- **Document passage**
((
The US under Trump had once classified Nigeria as a Country of Particular Concern. Another administration looked at the case and removed the stigma. There must be hundreds of briefs on Nigeria from the US Mission in Nigeria and many other sources which should advise that hostility from the US is the worst option for the US. It will hurt a country desperate for support to improve its governance and security capacities. Threats and sanctions arising from marginal hysteria in the US and Nigeria have neither foundation in facts, nor credibility as informed options. They may serve some dubious short-term interests of the US. They will hurt Nigerian Muslims and Christians.
Ultimately, the US will have to design an exit strategy which lets it keep some pride as a champion of sorts, and allow this huge country from listing it among its many existential threats. If Trump does undertake a hostile act against Nigeria, he must know there will be consequences on both sides. He calls us a disgraced country. If President Tinubu gets to meet with Trump, it is important he does not wear the mien of leader of a disgraced country.
))
- **Material provided**
((
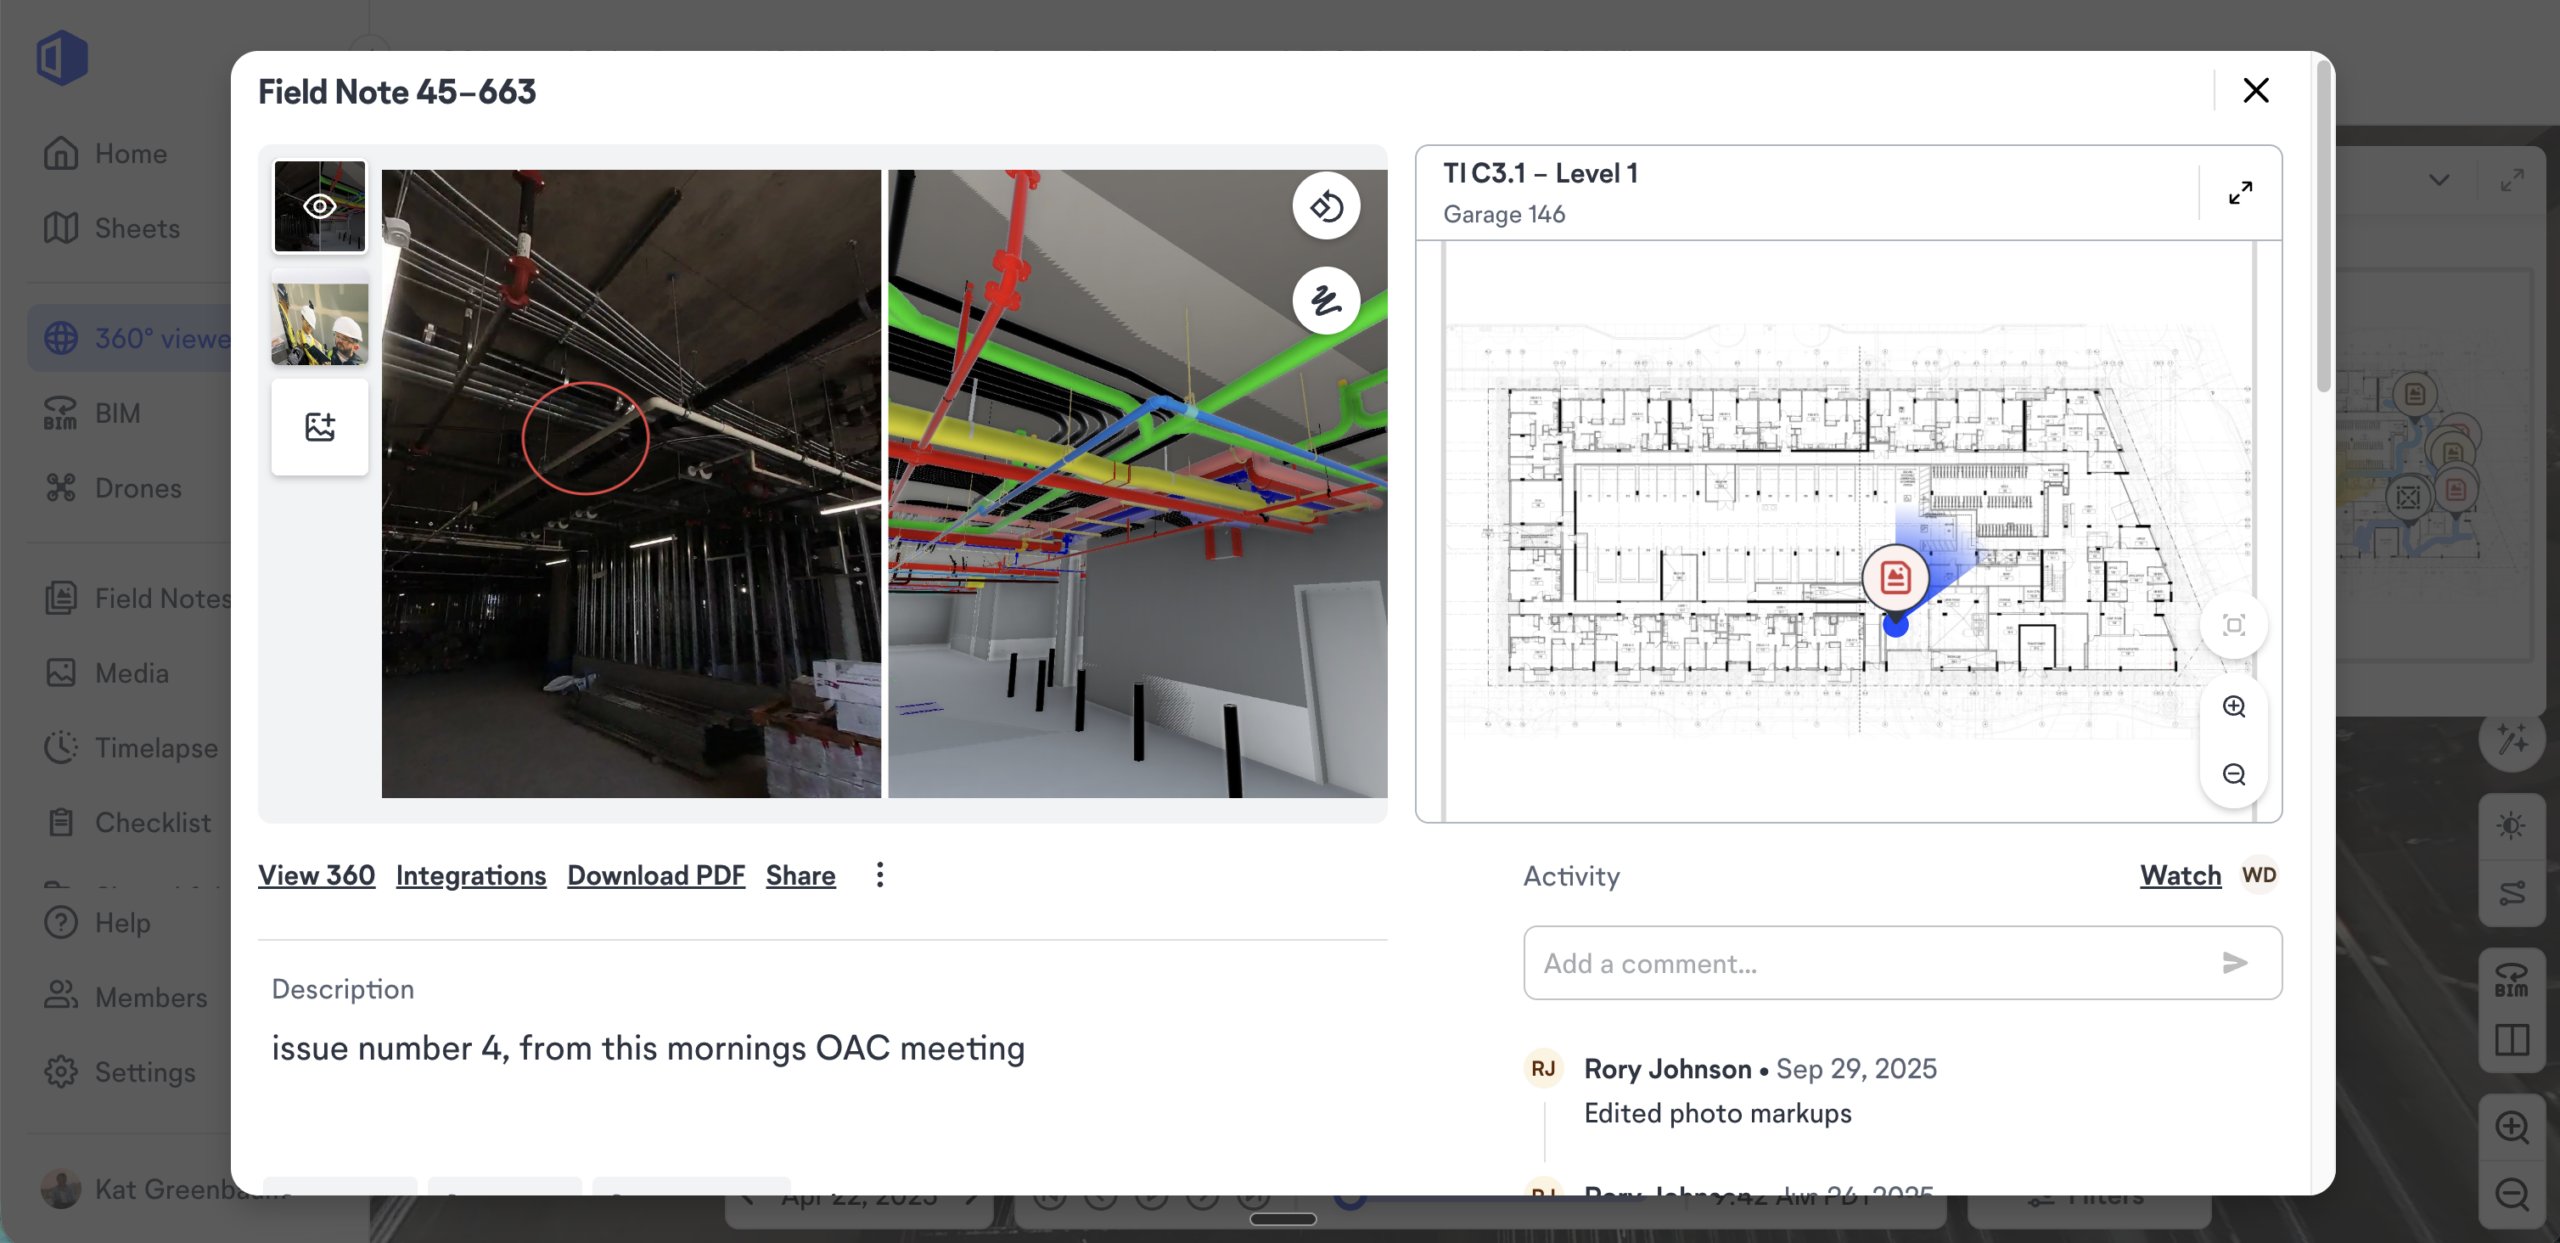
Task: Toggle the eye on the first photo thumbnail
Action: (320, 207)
))
- **Task instructions**
List every person and every country that the passage on US–Nigeria relations mentions by name. The data above are separate material, apart from the passage on US–Nigeria relations.

- **Solution to this task**
- Trump
- Tinubu
- the US
- Nigeria